## [TÂCHE DONNÉE]
Transcrivez à l'identique, s'il vous plaît, le passage de l'extrait fourni qui va de « Et parmi des » jusqu'à « valorisation en entreprise. » inclus.

## [EXTRAIT FOURNI]
------------------------------------------------------------

Une énième prime au rabais ? Le 24 mai, le gouvernement a dévoilé en Conseil des ministres son projet de loi sur le partage de la valeur, largement inspiré de l’accord national interprofessionnel (ANI) conclu en février entre partenaires sociaux. Il vise à améliorer et à généraliser les dispositifs d’épargne salariale qui permettent de partager les bons résultats financiers au sein d’une entreprise, dans un contexte de flambée des prix.

Et parmi des outils déjà connus comme la participation, l’intéressement, voire la prime de pouvoir d’achat – l’ex Pepa rebaptisée « prime de partage de la valeur » – un petit nouveau fait son apparition à l’article 7 : le plan de valorisation en entreprise.

------------------------------------------------------------

## [DONNÉES DISPONIBLES]
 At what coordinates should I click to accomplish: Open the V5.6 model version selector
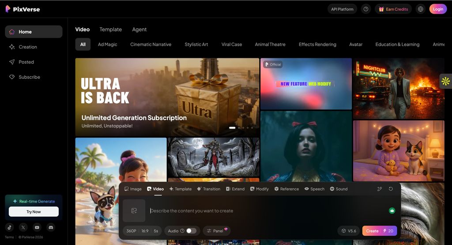(348, 231)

------------------------------------------------------------

## [RÉSULTAT OBTENU]
Et parmi des outils déjà connus comme la participation, l’intéressement, voire la prime de pouvoir d’achat – l’ex Pepa rebaptisée « prime de partage de la valeur » – un petit nouveau fait son apparition à l’article 7 : le plan de valorisation en entreprise.